Bioéconomie

Ambroisie : le Comité Parlementaire sonne le tocsin

La Journée Internationale de l’Ambroisie doit permettre de raviver la vigilance de tous à quelques semaines des pics d’émission pollinique du mois d’août

A l’occasion de la Journée Internationale de l’Ambroisie du samedi 27 juin, le Comité Parlementaire appelait à une mobilisation générale pour contrôler la plante invasive.

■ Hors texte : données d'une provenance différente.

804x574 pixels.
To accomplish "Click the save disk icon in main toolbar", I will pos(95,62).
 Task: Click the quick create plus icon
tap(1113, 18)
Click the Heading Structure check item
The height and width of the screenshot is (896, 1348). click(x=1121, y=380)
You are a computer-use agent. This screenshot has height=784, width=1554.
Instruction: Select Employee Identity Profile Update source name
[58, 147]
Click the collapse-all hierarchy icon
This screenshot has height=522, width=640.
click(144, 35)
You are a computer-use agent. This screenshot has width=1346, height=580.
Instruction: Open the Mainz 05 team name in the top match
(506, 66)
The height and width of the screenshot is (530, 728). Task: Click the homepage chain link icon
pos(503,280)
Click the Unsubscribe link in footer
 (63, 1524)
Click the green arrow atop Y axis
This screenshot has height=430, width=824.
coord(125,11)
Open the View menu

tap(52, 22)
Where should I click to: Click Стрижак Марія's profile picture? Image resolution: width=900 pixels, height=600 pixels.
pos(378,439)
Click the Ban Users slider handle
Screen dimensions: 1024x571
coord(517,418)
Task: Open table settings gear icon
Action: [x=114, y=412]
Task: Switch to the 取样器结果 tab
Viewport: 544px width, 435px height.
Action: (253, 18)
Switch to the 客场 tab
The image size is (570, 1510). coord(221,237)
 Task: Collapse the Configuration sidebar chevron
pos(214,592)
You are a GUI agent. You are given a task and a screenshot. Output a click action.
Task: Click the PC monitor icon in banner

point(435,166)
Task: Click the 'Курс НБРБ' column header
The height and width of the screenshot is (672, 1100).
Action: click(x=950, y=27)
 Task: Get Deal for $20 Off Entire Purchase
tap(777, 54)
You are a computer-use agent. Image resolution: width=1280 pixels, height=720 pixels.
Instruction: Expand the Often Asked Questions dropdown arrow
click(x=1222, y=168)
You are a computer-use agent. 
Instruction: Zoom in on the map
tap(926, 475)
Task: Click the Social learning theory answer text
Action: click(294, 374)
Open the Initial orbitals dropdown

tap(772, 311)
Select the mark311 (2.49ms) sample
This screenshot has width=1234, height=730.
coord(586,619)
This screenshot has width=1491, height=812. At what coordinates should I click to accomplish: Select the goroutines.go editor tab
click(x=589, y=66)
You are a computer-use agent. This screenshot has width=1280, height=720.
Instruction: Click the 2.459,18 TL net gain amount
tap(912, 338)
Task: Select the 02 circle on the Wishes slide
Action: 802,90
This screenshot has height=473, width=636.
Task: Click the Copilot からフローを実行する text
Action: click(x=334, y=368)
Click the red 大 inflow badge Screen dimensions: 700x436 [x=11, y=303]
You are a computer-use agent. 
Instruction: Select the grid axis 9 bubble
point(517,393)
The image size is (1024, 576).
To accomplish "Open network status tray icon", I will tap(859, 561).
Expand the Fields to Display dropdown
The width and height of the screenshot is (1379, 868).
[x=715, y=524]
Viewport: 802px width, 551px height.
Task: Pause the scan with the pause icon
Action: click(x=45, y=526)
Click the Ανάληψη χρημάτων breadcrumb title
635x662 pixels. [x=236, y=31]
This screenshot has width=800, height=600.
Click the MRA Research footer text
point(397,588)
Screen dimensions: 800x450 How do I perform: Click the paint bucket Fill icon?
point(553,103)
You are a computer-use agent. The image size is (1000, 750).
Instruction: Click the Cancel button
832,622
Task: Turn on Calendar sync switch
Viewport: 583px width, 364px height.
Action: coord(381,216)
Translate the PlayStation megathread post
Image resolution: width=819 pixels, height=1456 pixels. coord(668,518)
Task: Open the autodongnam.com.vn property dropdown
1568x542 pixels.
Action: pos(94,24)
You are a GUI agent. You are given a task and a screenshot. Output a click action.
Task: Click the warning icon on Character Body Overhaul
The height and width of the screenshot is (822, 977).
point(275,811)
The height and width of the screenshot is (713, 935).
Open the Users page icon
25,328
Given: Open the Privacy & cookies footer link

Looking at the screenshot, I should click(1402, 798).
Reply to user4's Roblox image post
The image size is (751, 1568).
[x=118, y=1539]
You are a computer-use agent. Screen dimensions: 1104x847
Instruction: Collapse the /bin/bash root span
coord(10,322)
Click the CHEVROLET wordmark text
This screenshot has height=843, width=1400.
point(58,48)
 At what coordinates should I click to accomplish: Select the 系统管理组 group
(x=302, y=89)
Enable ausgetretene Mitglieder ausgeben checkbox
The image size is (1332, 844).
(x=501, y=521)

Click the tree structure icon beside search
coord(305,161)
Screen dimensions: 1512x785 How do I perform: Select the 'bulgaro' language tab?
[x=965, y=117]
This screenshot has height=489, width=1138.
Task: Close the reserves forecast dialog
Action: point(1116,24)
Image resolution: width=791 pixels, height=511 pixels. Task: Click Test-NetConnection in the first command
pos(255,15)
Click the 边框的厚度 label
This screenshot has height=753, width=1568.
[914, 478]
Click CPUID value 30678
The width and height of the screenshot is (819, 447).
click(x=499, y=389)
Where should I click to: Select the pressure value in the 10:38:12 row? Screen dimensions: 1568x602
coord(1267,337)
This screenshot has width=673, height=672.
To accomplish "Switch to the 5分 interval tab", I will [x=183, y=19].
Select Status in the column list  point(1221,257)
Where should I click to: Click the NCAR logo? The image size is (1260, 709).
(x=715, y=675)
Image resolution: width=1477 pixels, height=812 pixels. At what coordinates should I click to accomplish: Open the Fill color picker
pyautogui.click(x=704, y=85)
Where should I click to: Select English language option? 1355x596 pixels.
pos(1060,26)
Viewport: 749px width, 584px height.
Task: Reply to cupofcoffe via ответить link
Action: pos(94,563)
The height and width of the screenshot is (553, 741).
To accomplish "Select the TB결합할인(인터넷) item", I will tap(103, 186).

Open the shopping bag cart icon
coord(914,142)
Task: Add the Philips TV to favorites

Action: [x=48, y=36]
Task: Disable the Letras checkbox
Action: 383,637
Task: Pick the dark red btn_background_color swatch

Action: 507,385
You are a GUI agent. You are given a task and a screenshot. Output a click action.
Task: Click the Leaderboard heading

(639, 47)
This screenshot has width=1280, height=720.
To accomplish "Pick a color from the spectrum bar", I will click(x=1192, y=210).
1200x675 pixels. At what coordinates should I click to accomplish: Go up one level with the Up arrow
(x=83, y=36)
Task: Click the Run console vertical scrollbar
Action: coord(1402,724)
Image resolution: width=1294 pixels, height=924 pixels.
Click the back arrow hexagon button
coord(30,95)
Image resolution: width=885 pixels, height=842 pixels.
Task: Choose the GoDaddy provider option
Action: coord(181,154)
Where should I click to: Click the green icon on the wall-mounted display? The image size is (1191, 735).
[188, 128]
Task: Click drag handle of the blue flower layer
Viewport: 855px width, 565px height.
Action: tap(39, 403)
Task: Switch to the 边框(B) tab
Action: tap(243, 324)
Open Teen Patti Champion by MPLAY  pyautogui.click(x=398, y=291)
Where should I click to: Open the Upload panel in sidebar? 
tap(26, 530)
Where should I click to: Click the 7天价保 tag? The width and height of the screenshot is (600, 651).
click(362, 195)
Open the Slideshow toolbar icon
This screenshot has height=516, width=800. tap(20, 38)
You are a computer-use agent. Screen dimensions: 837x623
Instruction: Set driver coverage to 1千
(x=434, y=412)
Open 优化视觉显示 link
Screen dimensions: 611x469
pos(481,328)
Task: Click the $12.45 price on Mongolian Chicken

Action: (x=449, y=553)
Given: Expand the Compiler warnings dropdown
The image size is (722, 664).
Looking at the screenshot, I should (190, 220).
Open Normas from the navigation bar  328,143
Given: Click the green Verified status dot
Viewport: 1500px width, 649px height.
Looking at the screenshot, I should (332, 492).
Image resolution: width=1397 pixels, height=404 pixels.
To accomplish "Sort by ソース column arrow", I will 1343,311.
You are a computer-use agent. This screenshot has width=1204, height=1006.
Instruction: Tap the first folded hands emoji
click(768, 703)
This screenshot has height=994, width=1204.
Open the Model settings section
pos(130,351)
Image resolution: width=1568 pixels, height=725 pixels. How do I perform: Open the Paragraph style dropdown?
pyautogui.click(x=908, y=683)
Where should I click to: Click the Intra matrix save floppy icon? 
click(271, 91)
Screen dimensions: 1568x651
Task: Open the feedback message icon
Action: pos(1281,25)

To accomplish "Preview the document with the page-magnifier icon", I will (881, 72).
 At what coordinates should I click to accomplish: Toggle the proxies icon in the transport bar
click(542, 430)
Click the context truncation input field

Pour le Comité il  ” convient de prioriser les actions afin de concentrer les efforts et les moyens de prévention sur les problématiques avérées”. Les problèmes sanitaires occasionnés par l’ambroisie tels que les dépenses publiques liées au traitement des allergies à l’ambroisie s’élèvent à plus de 15 millions d’euros par an en Rhône-Alpes, et ce coût sanitaire ne cesse d’augmenter.

Etant donné que 80% du pollen d’ambroisie émis dans l’atmosphère est issu des parcelles agricoles, il encourage tout particulièrement les agriculteurs, qui sont les premières victimes de cette « super mauvaise herbe », à lutter efficacement contre cette espèce invasive. Le Comité les invite notamment à utiliser à cette fin tous les outils à leur disposition pour gérer ce problème et le contrôler.

Le Comité rappelle que dans les zones fortement impactées les personnes allergiques représentent environ 16% de la population contre 13% en moyenne. Le nombre de consultations médicales est en hausse. On note une prolifération de la plante dans des zones jusque-là non touchée La sensibilité des personnes au pollen d’ambroisie progresse. Les concentrations dans l’air du pollen d’ambroisie pourraient quadrupler en Europe à l’horizon 2050.

Le « Comité Parlementaire de suivi du risque, présidé par Alain Moyne Bressand, député-maire de Crémieu (Isère) se veut un trait d’union entre les attentes des citoyens perçues en circonscription et les moyens déployés par les autorités sanitaires et environnementales.